By Alexandra Day
Nano Reid (born Anne Margaret Reid) was an Irish artist who worked throughout the twentieth century. Born in Drogheda, Co. Louth in 1900 or 1905 (depending on which sources you believe) Reid was best known for presenting typically ‘Irish’ subject matter in an idiosyncratic, abstracted style. A theme to which she consistently returned throughout her career was her birthplace and its surroundings, in particular, the ancient Boyne Valley. Despite this, Reid often, though sometimes unfairly, bemoaned the fact that being born in Drogheda did not afford her greater artistic recognition and that the local population had very little interest in painting and the arts. Furthermore, Reid criticised what she perceived as provincial indifference to the local historic sites of Knowth and Dowth. Her career did not follow a straight trajectory. After moving between Paris and London from the late 1920s to the early 1930s, she returned to Ireland for good.

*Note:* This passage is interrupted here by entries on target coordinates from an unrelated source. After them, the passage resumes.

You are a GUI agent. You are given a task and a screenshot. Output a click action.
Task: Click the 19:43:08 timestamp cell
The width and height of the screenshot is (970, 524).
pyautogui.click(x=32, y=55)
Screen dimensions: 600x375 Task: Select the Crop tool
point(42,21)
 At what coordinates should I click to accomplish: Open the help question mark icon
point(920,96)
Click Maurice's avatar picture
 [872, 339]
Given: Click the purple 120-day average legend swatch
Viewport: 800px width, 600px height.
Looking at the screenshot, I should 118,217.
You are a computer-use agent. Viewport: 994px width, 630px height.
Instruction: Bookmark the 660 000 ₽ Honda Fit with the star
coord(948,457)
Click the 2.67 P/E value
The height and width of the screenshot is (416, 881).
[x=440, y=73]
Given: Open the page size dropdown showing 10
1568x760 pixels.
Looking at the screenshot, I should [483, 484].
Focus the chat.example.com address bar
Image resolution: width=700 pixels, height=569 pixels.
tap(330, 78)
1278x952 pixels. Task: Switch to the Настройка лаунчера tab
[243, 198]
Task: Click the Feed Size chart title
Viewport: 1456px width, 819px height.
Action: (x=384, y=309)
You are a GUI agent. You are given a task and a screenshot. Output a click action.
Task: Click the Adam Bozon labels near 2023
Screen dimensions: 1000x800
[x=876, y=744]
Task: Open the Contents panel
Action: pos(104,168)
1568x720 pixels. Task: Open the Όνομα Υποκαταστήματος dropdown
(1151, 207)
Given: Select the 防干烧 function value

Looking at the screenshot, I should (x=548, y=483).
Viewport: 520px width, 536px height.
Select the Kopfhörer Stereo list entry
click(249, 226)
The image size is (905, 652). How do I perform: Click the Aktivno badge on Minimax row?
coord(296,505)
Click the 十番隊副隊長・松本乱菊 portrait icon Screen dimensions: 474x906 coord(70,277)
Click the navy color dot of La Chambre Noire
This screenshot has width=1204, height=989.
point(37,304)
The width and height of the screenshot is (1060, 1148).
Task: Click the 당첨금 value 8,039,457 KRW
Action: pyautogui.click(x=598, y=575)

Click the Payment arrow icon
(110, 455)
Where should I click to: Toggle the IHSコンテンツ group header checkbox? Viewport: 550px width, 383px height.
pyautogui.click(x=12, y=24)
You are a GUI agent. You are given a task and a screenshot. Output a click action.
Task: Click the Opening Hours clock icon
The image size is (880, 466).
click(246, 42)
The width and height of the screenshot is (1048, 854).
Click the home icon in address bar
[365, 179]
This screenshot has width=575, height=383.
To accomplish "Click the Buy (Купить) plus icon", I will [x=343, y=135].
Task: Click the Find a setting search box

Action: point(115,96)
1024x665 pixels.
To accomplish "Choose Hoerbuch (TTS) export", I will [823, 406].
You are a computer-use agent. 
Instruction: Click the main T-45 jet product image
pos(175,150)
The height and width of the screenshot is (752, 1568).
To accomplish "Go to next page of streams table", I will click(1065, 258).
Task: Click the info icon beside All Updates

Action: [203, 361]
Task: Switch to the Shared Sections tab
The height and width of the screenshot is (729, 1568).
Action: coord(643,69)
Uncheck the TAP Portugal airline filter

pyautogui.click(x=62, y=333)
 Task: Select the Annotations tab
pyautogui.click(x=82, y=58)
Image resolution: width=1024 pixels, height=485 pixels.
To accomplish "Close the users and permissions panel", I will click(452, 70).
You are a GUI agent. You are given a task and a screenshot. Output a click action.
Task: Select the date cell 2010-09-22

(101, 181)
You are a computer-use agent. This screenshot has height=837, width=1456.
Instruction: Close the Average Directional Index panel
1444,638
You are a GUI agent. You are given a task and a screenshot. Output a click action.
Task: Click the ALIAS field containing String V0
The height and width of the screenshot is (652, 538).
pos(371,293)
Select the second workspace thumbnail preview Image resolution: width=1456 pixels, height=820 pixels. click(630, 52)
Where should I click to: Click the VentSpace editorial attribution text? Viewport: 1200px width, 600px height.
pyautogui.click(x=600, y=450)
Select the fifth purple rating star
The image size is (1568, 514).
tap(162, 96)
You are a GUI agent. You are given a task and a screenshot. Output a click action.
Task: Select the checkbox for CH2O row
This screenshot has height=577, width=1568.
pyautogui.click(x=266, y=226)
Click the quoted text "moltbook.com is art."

Reid initially had ambitions of becoming a society portrait painter but her sharp, unapologetic temperament and style did not readily encourage clientele. Her earlier career was influenced by continental European trends, such as expressionism and ‘heroic’ cubism, as well as her training under Irish artists Seán Keating and Harry Clarke. However, by the 1940s Reid had developed a distinctive artistic voice. She utilised a totally subjective style of design, recognisable for its muted colour palette and bold linear treatment. Reid usually approached space in a non-naturalistic way, keeping the compositions of her works highly compartmentalised with little sense of depth. It has been suggested that this stems from study of the carvings at the Boyne Valley, though this seems like something of a hopeful reach, particularly when such practices were already so deeply associated with European movements. Over time her works became increasingly abstracted, featuring more symbolic subject matter.
Reid was best known for presenting typically ‘Irish’ subject matter in an idiosyncratic, abstracted style
Visibly influenced by the expressionist movement, ‘View of Drogheda’ (c.1920s) is one of Reid’s earliest works depicting her hometown. It captures a view from a window onto the town in a loose, painterly style. The light, tapering brush strokes, combined with Reid’s deft use of pale watercolours evokes a bright, breezy day. Additionally, the simple, linear treatment of the paintbrushes and cup in the foreground, as well as the birds and church tower in the background creates great immediacy, suggesting that the work was made on the spot. ‘View of Drogheda’ enables viewers to see the town through Reid’s eyes.
A work in which Reid explores the possibilities of a ‘traditional’ Irish subject through a distinctly ‘modern’ lens is ‘Seanchai’ (c.1944). The painting depicts a seanchaí (a storyteller-historian) in typical ‘Irish’ costume. However, Reid approaches the subject with her distinct linear style and shadowy colour palette. A small green cat peers out from beside the man’s feet, allowing the image a sense of wit. The sleeve of the figure’s jacket and hat are defined by broad black lines, interrupting the obscured background and giving the central seanchaí a strong presence. The lightest tones of the work are concentrated on this figure, which further draws viewers to him. We immediately feel engaged in the storytelling of the seanchaí, as though we were sitting on the ground opposite him.
‘The Struggle’ (c.1962) is one of Reid’s later works, exhibiting a much more abstracted style and vagueness of subject than her previous works. It has been suggested that this piece may be inspired by the Irish myth Táin Bó Cúailnege, a tale centred around a legendary cattle raid. This is the argument proposed by those who discern a figure wrestling a bull from the composition. The urgency of the brush strokes and flattened forms create dynamism in the work. The central ‘figures’ are treated with strong lines while the rest of the composition is dominated by swirling motifs, demarcating where the ‘action’ of the painting occurs. The limited colour palette and immediacy of technique enables Reid to illustrate the story in an authoritative and unmistakable voice.
When Nano Reid was selected to represent Ireland (along with Norah McGuinness) in the 1950 Venice Biennale, Italian critics expressed surprise at the fact she was a woman, such was the ‘power’ of her work. Her reticence to ‘explain’ her art meant that Reid was frequently misunderstood at home. Furthermore, she has posthumously come to be viewed almost exclusively as a foil to Belfast-born Gerard Dillon. This was exemplified in the 2009 Highlanes Gallery Nano Reid and Gerard Dillon exhibition, which narrated her work almost exclusively in terms of its ability to bolster Dillon’s work. Another narrative which has emerged discusses Reid’s work as little more than a billboard for Drogheda and the surrounding countryside. It is time we value this woman’s work for its individual merit and appreciate the determination with which Reid went about pursuing a career as an artist on her own terms.